Kapitel 4

„Hey, wach doch auf!“

Jemand stupste unsanft gegen Fuchspfotes Schulter.  Sie blinzelte schläfrig und erkannte Fischpfote, die sie energisch auf die Pfoten schubste.

„Komm, Rabenschweif wartet schon auf dich!“ drängte sie sie. Mühsam versuchte Fuchspfote, ihre Gedanken zu ordnen, als ihr plötzlich das Gespräch mit Rabenschweif und Maulbeerpfote wieder einfiel. Sofort war sie hellwach und schüttelte sich entschlossen die Müdigkeit aus dem Pelz.

„Danke, dass du mir Bescheid gesagt hast.“ rief sie über die Schulter zu Fischpfote zurück, während sie bereits zu ihrer Mentorin hinüberrannte.

Rabenschweif begrüßte sie mit einem Schwanzzucken und führte sie aus dem Lager. Fuchspfote trabte schweigend neben ihr her, bis sie am Ufer des Flusses haltmachten. Neugierig blickte sie auf. „Und was machen wir jetzt?“ fragte sie.

Rabenschweifs hellgrüne Augen funkelten schelmisch.

„Ich dachte“, sagte sie, „Solange wir noch FlussClan-Katzen sind, können wir uns auch wie welche benehmen! Heute zeige ich dir, wie man Fische fängt.“

Auf ein Zeichen der Kriegerin trat Fuchspfote etwas zur Seite und sah zu, wie sie sich ins feuchte Moos kauerte und übers Wasser beugte. Rabenschweif hob die Pfote und verharrte regungslos, bis sie sie plötzlich mit einer anmutigen Bewegung herabstoßen lies und einen Fisch ins Gras schleuderte. Einen Herzschlag später hatte sie die Beute schon mit einem Schlag getötet und scharrte etwas von dem weichen Uferschlamm darüber.

Fuchspfote staunte, wie anders diese neue Jagdtechnik im Vergleich mit den übrigen war. Hier würde ihr ihre Nase nicht viel nützen und auch die Bewegung ihrer Pfoten auf dem Boden spielte keine Rolle. Worauf muss ich dann achten? Fragte sie sich. Es sieht so leicht aus!
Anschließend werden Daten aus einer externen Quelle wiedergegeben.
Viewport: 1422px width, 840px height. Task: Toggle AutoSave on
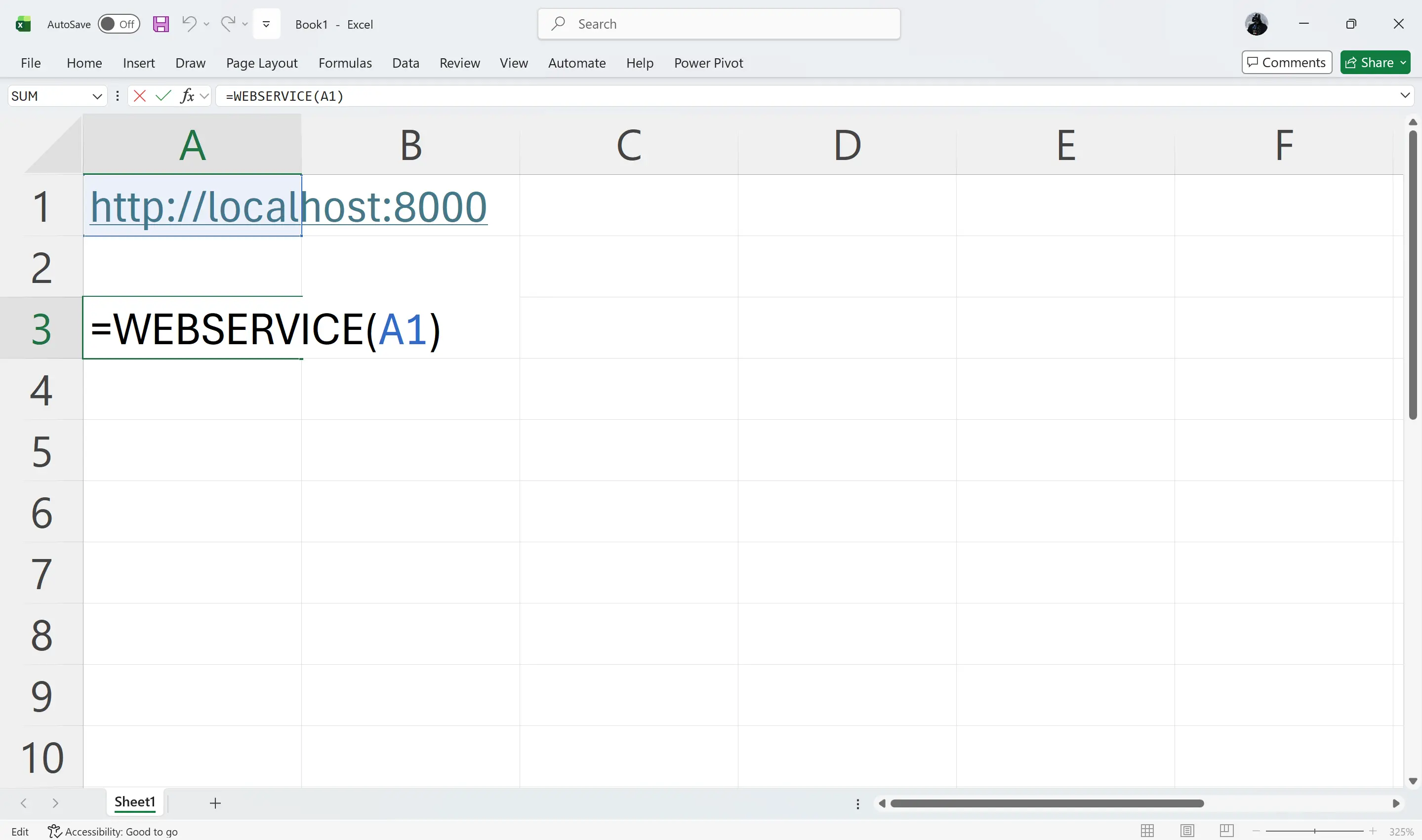pyautogui.click(x=119, y=24)
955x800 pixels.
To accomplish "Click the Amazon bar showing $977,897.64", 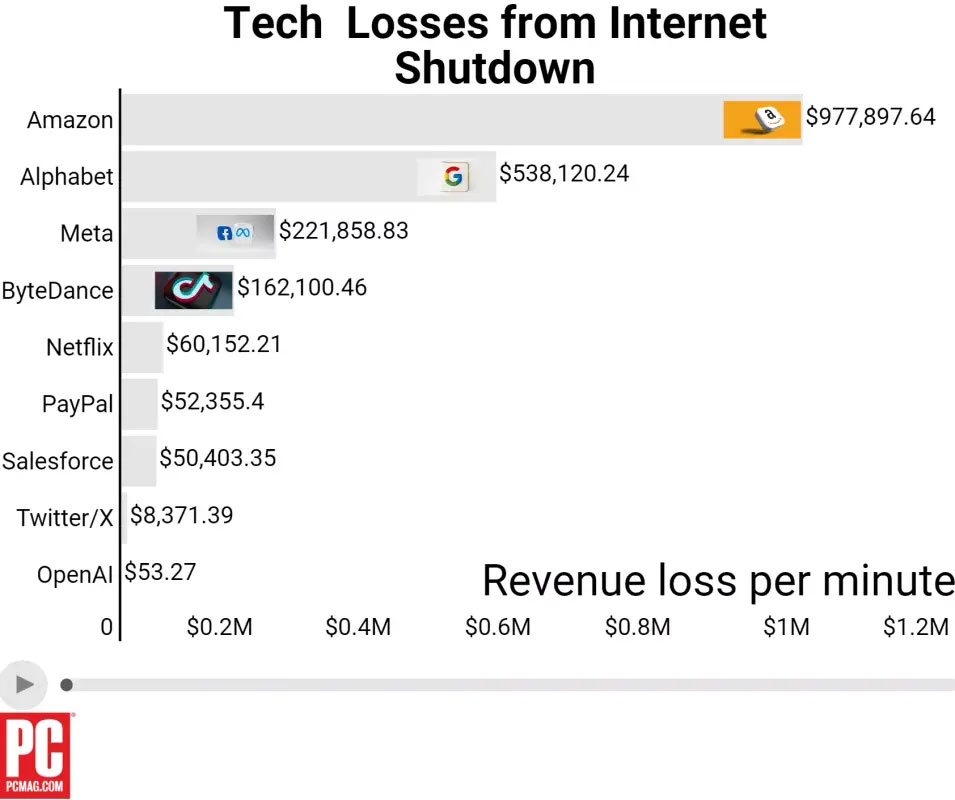I will coord(450,118).
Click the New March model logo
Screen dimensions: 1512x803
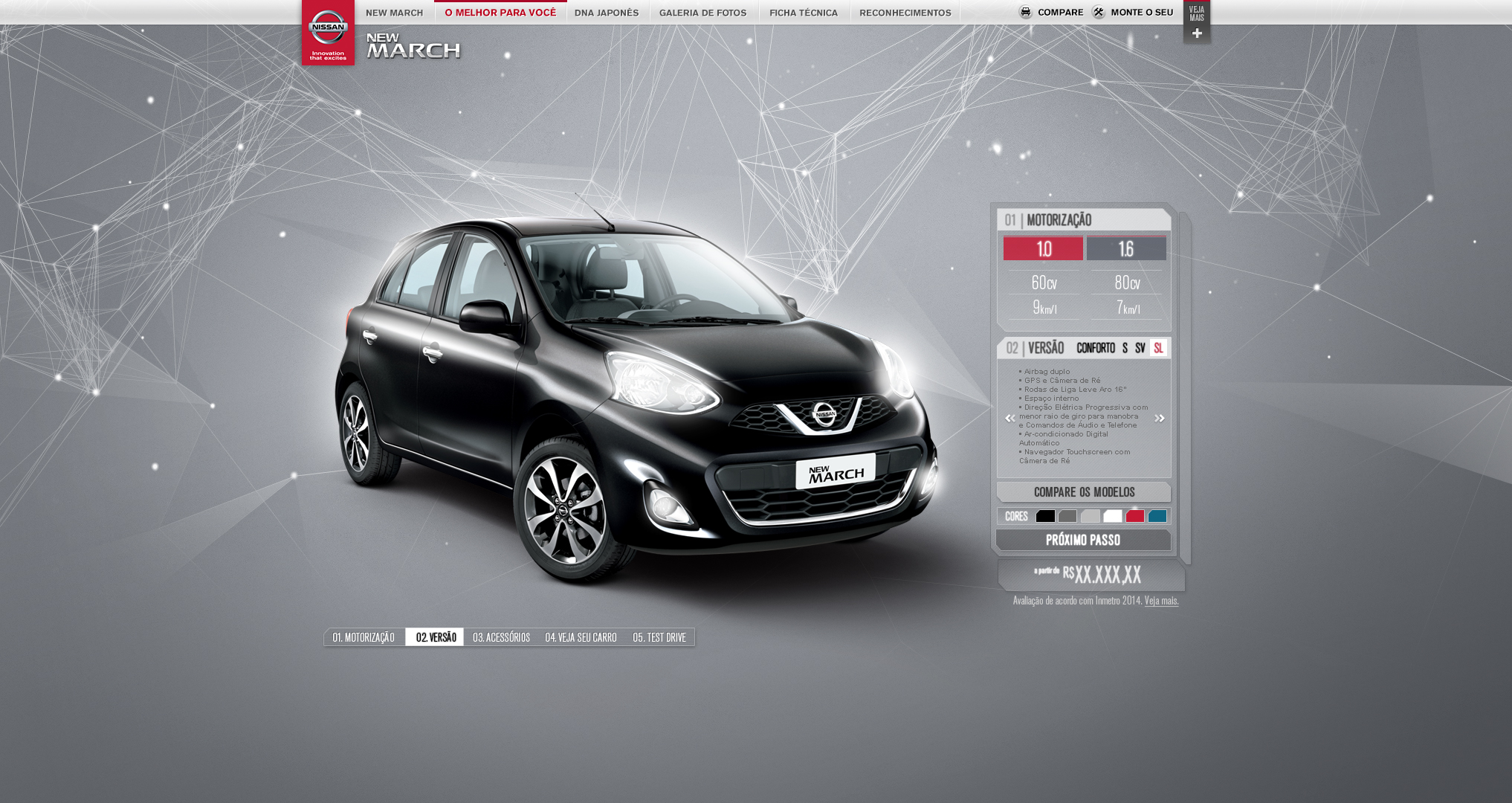point(413,46)
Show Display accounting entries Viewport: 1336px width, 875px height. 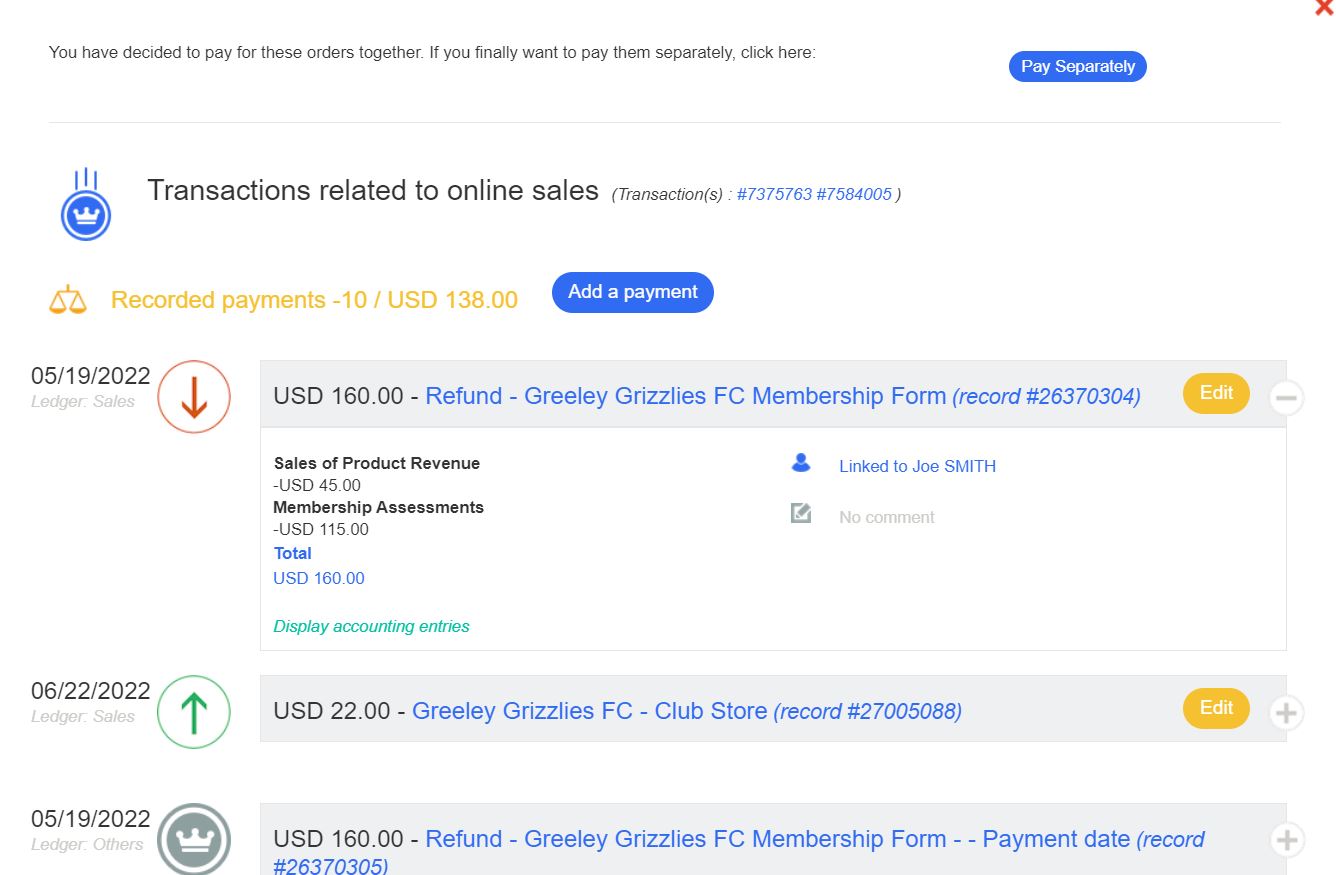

Doch als sie schließlich selbst ans Ufer trat, merkte sie schnell, dass sie mit ihren Gedanken vorschnell gewesen war. Sie beugte sich vor, doch gerade als sie den ersten Fisch entdeckte, fiel ihr Schatten aufs Wasser und das Tier war blitzschnell wieder verschwunden.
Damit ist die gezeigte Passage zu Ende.